▶ _Problem to work on_
Every line of the entries below that carries the string "agent" should be copied.

Saved entries:
______________________________
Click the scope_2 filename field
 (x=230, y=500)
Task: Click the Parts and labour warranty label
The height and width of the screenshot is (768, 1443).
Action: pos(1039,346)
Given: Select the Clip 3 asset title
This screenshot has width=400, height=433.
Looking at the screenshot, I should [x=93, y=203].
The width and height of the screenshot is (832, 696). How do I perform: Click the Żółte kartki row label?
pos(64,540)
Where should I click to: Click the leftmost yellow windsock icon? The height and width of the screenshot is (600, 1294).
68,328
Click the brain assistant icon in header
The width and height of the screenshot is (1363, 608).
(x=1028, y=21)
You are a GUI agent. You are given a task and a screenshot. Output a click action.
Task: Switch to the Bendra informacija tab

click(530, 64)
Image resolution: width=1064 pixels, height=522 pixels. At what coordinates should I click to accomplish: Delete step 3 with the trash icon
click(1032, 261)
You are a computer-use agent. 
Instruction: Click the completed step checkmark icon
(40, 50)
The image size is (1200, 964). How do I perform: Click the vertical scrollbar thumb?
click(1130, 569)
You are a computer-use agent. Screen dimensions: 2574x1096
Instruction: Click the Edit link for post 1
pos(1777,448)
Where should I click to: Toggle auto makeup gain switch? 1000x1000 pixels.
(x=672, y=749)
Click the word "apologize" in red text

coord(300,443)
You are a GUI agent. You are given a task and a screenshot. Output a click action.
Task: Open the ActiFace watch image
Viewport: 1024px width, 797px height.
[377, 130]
______________________________
▶ _Exercise response_
You are a GUI agent. You are given a task and a screenshot. Output a click action.
You are a computer-use agent. 
You are a computer-use agent. Screen dimensions: 2574x1096
You are a GUI agent. You are given a task and a screenshot. Output a click action.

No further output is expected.